The Kirby stuff from the late 1970s at Marvel was much maligned by the majority of fans at the time. I found it to be brilliant, and I still find it completely unhinged and chimerical. It's wild stuff from one of the greatest geniuses in the history of comic books.
The book Marvel Comics in the 1970s claimed that the Marvel Comics landscape that Kirby had helped to create had moved on without him and called him an "anachronism." Granted, more ground breaking and modern work was being done in other comics of the time, but Kirby's stuff was hardly as abysmal as the writers of that book claim. Now that the Black Panther comics have been collected as well as his other work from that period, the Eternals being the best and some of the best of his career, others can judge his genius in retrospect.

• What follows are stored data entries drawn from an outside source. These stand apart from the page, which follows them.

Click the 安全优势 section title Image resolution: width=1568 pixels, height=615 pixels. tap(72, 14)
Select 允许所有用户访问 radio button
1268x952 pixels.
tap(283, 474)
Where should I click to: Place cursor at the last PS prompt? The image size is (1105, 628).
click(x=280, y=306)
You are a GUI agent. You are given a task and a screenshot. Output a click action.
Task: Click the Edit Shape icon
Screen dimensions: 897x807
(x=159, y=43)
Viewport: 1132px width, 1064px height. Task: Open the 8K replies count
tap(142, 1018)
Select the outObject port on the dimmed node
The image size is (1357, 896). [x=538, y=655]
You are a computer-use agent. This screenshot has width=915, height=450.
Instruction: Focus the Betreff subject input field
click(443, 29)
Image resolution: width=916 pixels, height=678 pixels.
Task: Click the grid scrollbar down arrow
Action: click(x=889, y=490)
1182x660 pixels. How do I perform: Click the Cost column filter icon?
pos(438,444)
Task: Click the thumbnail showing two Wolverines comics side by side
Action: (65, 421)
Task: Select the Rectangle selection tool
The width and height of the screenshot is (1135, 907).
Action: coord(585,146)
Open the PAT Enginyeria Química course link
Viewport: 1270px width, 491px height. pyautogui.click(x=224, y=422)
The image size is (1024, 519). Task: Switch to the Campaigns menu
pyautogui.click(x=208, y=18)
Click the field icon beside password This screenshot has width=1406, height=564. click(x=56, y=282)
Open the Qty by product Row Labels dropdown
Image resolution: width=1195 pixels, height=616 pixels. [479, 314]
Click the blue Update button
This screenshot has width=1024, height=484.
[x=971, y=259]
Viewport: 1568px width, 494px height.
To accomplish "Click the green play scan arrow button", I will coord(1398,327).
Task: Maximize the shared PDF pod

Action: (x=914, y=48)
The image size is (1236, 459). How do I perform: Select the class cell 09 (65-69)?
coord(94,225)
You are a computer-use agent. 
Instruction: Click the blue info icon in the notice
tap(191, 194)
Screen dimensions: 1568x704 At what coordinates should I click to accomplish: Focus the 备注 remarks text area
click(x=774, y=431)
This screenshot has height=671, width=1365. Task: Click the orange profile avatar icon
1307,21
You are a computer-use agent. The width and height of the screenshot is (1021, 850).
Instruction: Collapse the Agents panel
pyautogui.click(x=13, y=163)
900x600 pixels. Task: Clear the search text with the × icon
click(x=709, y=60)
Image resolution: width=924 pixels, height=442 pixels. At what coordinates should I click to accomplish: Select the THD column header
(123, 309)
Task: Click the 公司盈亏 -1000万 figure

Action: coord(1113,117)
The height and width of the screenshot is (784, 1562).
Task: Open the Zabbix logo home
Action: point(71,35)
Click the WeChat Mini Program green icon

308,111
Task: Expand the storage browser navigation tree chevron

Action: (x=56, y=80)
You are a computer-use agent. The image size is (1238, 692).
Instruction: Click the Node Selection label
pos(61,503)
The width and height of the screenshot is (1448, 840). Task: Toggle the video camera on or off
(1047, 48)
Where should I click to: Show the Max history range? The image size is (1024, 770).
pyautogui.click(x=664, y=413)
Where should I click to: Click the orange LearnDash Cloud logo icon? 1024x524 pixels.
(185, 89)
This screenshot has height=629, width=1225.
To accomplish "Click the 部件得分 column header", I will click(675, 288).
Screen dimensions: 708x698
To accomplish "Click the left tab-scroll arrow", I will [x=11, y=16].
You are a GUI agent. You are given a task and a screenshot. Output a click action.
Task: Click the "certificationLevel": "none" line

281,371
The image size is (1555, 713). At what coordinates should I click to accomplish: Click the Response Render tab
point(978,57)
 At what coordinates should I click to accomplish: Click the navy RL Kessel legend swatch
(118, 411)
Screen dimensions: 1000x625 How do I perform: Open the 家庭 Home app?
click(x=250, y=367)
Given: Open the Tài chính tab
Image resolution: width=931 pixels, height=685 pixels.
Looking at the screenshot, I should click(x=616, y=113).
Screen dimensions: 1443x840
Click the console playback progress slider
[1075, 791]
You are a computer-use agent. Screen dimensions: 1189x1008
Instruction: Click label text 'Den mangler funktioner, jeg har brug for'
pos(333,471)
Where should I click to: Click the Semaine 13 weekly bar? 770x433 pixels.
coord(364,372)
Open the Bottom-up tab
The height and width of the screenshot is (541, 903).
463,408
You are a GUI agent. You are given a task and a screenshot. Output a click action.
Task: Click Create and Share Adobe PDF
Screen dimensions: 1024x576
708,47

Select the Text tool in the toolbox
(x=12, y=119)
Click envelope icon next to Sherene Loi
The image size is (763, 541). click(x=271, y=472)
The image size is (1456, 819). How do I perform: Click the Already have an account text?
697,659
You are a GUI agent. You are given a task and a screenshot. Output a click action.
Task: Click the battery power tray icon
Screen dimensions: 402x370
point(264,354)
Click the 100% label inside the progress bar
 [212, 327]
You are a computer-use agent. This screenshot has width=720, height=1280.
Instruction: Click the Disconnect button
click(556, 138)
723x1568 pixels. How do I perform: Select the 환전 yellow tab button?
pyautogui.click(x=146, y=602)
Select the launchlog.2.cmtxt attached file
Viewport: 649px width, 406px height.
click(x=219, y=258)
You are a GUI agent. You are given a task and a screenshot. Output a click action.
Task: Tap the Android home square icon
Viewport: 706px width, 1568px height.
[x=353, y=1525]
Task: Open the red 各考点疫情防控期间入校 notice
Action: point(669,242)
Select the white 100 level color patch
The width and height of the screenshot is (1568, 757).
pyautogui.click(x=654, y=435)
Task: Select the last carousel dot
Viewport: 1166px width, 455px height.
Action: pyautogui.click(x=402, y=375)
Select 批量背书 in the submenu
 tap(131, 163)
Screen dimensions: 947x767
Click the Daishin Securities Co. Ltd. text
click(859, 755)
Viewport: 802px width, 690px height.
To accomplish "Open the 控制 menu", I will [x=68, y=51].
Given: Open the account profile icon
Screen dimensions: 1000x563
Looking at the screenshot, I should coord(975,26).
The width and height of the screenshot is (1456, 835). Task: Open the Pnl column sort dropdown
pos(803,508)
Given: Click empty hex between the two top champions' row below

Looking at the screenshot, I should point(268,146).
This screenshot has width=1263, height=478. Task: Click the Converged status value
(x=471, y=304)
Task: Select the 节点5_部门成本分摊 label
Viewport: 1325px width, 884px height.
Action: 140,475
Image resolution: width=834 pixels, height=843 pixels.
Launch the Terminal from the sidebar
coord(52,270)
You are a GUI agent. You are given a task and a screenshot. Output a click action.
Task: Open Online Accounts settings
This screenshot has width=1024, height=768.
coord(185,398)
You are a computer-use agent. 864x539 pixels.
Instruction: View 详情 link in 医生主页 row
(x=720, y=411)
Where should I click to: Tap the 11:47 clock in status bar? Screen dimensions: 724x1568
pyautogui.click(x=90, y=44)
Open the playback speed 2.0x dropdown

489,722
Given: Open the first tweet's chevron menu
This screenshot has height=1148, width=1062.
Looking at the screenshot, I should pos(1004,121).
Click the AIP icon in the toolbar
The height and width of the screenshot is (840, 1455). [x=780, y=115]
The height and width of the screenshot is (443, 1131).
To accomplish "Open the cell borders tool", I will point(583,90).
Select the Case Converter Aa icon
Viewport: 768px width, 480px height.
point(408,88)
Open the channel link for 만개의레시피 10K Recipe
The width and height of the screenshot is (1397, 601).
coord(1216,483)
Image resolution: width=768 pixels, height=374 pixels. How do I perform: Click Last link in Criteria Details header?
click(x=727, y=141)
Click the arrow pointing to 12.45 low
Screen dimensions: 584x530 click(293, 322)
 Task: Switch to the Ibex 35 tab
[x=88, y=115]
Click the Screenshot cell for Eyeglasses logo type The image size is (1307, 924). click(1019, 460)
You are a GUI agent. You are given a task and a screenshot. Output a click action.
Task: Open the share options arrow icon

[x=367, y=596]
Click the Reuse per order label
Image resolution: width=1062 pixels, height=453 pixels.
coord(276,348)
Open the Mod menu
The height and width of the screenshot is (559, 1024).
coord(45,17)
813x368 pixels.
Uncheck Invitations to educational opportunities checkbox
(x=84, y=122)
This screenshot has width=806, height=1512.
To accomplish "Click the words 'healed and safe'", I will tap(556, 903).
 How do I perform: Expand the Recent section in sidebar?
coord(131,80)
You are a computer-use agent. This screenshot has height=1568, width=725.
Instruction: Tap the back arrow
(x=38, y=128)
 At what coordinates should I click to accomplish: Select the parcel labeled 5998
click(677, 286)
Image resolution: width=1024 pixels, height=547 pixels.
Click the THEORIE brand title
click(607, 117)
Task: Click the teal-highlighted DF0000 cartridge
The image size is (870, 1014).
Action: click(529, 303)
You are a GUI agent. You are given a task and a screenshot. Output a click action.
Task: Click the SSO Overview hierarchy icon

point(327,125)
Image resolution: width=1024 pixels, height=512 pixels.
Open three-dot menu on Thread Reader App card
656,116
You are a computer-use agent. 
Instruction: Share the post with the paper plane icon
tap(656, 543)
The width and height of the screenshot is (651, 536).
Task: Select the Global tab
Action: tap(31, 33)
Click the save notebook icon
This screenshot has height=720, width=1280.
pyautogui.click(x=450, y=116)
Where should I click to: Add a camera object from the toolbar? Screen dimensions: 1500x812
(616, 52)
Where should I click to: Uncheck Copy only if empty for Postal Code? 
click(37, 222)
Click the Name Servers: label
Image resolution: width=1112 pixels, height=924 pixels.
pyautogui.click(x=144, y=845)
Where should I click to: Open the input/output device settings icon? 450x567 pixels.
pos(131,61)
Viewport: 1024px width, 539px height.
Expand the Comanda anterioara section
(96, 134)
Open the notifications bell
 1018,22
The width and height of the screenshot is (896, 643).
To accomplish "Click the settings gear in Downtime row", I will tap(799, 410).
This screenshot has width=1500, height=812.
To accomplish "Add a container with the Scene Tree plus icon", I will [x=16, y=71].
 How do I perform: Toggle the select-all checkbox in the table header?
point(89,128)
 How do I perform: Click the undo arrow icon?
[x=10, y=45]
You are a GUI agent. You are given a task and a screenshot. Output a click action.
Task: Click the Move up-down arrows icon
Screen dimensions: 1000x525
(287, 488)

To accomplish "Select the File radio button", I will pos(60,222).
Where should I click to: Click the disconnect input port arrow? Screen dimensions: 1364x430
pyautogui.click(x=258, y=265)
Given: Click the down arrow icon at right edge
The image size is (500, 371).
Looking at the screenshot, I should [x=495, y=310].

The Black Panther continued without Kirby though for many years only as a guest in other books or as an Avenger. Christopher Priest and Mark Texeira launched a new series (known as volume three) about the character in 1998, which eventually resulted in a new character, Kasper Cole, adopting the mantle of the Black Panther for 13 issues, ending with issue #62 in 2003. Volume four ran from 2005-2008 with John Romita Jr. on the art originally (as seen in some of the images here - directly below) and written by filmmaker Reginald Hudlin. Volume five started in 2009 as T'Challa's sister took on the role of the Black Panther. I would love to review all these stories in detail, but this will have to wait for another shirt (not that I own any at this time) and another blog entry after I re-read those runs.
I will note that one of the smartest moves at Marvel in years was to ret-con T'Challa meeting Ororo Munro (Storm of the X-Men) when they were young and falling in love. The two later rekindled their love and married, with Storm becoming Queen of Wakanda for a time.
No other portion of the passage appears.